After reading the data, copy it out in full and exactly.

THE INPUT Block Start

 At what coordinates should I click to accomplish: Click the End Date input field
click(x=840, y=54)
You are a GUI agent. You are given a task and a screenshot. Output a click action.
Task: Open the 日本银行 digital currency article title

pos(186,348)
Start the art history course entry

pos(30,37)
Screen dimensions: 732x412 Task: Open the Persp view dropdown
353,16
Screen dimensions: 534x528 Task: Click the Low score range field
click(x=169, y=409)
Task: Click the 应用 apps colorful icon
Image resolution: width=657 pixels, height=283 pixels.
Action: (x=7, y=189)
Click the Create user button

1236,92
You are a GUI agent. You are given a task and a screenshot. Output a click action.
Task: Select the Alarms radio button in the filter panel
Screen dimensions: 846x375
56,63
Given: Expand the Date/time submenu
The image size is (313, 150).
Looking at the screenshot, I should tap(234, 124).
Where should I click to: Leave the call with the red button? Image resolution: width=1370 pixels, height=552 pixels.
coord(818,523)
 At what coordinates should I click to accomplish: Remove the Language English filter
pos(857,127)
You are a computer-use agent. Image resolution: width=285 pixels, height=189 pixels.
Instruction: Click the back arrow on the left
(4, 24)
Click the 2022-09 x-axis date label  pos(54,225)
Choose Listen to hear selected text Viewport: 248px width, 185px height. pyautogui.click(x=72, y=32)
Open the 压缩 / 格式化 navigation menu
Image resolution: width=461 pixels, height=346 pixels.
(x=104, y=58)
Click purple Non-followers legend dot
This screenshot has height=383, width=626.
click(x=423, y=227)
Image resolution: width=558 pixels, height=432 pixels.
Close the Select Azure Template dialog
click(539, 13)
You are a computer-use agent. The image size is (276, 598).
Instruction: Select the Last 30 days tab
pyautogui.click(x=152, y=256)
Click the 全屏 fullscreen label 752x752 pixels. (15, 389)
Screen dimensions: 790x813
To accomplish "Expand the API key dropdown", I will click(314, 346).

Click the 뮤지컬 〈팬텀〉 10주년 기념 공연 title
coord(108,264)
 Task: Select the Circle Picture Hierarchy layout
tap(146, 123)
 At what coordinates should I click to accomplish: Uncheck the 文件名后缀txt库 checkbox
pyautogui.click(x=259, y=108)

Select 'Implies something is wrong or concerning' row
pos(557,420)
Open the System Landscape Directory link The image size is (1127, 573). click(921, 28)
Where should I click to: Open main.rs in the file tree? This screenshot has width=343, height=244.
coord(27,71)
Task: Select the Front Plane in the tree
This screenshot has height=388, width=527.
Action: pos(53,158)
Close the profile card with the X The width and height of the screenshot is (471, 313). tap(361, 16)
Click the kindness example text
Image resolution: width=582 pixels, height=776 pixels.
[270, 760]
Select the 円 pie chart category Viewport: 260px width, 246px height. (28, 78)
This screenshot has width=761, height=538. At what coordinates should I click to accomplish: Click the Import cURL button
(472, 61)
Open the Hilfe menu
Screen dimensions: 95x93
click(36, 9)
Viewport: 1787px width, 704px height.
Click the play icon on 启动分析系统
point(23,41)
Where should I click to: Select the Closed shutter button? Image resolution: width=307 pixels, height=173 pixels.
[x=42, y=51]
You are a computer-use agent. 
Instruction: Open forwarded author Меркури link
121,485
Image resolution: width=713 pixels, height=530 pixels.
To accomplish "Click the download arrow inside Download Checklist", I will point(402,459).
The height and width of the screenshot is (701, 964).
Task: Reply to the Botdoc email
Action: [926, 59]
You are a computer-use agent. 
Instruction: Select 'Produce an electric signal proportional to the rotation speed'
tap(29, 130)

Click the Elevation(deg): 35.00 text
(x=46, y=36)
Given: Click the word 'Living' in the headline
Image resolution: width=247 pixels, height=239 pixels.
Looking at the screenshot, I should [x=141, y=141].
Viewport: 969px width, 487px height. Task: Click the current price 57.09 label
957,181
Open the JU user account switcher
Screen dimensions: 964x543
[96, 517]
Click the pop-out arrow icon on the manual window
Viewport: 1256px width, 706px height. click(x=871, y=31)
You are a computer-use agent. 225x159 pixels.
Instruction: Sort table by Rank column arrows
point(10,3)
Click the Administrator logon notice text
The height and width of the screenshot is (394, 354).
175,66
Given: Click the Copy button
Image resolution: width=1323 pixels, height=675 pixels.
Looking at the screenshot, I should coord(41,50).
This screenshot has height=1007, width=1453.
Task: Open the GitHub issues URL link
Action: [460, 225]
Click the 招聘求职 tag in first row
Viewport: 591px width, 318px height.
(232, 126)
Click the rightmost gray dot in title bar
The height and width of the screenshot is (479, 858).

THE INPUT Block End

RESPONSE =
 At what coordinates should I click to accomplish: Click the End Date input field
click(x=840, y=54)
You are a GUI agent. You are given a task and a screenshot. Output a click action.
Task: Open the 日本银行 digital currency article title

pos(186,348)
Start the art history course entry

pos(30,37)
Screen dimensions: 732x412 Task: Open the Persp view dropdown
353,16
Screen dimensions: 534x528 Task: Click the Low score range field
click(x=169, y=409)
Task: Click the 应用 apps colorful icon
Image resolution: width=657 pixels, height=283 pixels.
Action: (x=7, y=189)
Click the Create user button

1236,92
You are a GUI agent. You are given a task and a screenshot. Output a click action.
Task: Select the Alarms radio button in the filter panel
Screen dimensions: 846x375
56,63
Given: Expand the Date/time submenu
The image size is (313, 150).
Looking at the screenshot, I should tap(234, 124).
Where should I click to: Leave the call with the red button? Image resolution: width=1370 pixels, height=552 pixels.
coord(818,523)
 At what coordinates should I click to accomplish: Remove the Language English filter
pos(857,127)
You are a computer-use agent. Image resolution: width=285 pixels, height=189 pixels.
Instruction: Click the back arrow on the left
(4, 24)
Click the 2022-09 x-axis date label  pos(54,225)
Choose Listen to hear selected text Viewport: 248px width, 185px height. pyautogui.click(x=72, y=32)
Open the 压缩 / 格式化 navigation menu
Image resolution: width=461 pixels, height=346 pixels.
(x=104, y=58)
Click purple Non-followers legend dot
This screenshot has height=383, width=626.
click(x=423, y=227)
Image resolution: width=558 pixels, height=432 pixels.
Close the Select Azure Template dialog
click(539, 13)
You are a computer-use agent. The image size is (276, 598).
Instruction: Select the Last 30 days tab
pyautogui.click(x=152, y=256)
Click the 全屏 fullscreen label 752x752 pixels. (15, 389)
Screen dimensions: 790x813
To accomplish "Expand the API key dropdown", I will click(314, 346).

Click the 뮤지컬 〈팬텀〉 10주년 기념 공연 title
coord(108,264)
 Task: Select the Circle Picture Hierarchy layout
tap(146, 123)
 At what coordinates should I click to accomplish: Uncheck the 文件名后缀txt库 checkbox
pyautogui.click(x=259, y=108)

Select 'Implies something is wrong or concerning' row
pos(557,420)
Open the System Landscape Directory link The image size is (1127, 573). click(921, 28)
Where should I click to: Open main.rs in the file tree? This screenshot has width=343, height=244.
coord(27,71)
Task: Select the Front Plane in the tree
This screenshot has height=388, width=527.
Action: pos(53,158)
Close the profile card with the X The width and height of the screenshot is (471, 313). tap(361, 16)
Click the kindness example text
Image resolution: width=582 pixels, height=776 pixels.
[270, 760]
Select the 円 pie chart category Viewport: 260px width, 246px height. (28, 78)
This screenshot has width=761, height=538. At what coordinates should I click to accomplish: Click the Import cURL button
(472, 61)
Open the Hilfe menu
Screen dimensions: 95x93
click(36, 9)
Viewport: 1787px width, 704px height.
Click the play icon on 启动分析系统
point(23,41)
Where should I click to: Select the Closed shutter button? Image resolution: width=307 pixels, height=173 pixels.
[x=42, y=51]
You are a computer-use agent. 
Instruction: Open forwarded author Меркури link
121,485
Image resolution: width=713 pixels, height=530 pixels.
To accomplish "Click the download arrow inside Download Checklist", I will point(402,459).
The height and width of the screenshot is (701, 964).
Task: Reply to the Botdoc email
Action: [926, 59]
You are a computer-use agent. 
Instruction: Select 'Produce an electric signal proportional to the rotation speed'
tap(29, 130)

Click the Elevation(deg): 35.00 text
(x=46, y=36)
Given: Click the word 'Living' in the headline
Image resolution: width=247 pixels, height=239 pixels.
Looking at the screenshot, I should [x=141, y=141].
Viewport: 969px width, 487px height. Task: Click the current price 57.09 label
957,181
Open the JU user account switcher
Screen dimensions: 964x543
[96, 517]
Click the pop-out arrow icon on the manual window
Viewport: 1256px width, 706px height. click(x=871, y=31)
You are a computer-use agent. 225x159 pixels.
Instruction: Sort table by Rank column arrows
point(10,3)
Click the Administrator logon notice text
The height and width of the screenshot is (394, 354).
175,66
Given: Click the Copy button
Image resolution: width=1323 pixels, height=675 pixels.
Looking at the screenshot, I should coord(41,50).
This screenshot has height=1007, width=1453.
Task: Open the GitHub issues URL link
Action: [460, 225]
Click the 招聘求职 tag in first row
Viewport: 591px width, 318px height.
(232, 126)
Click the rightmost gray dot in title bar
The height and width of the screenshot is (479, 858).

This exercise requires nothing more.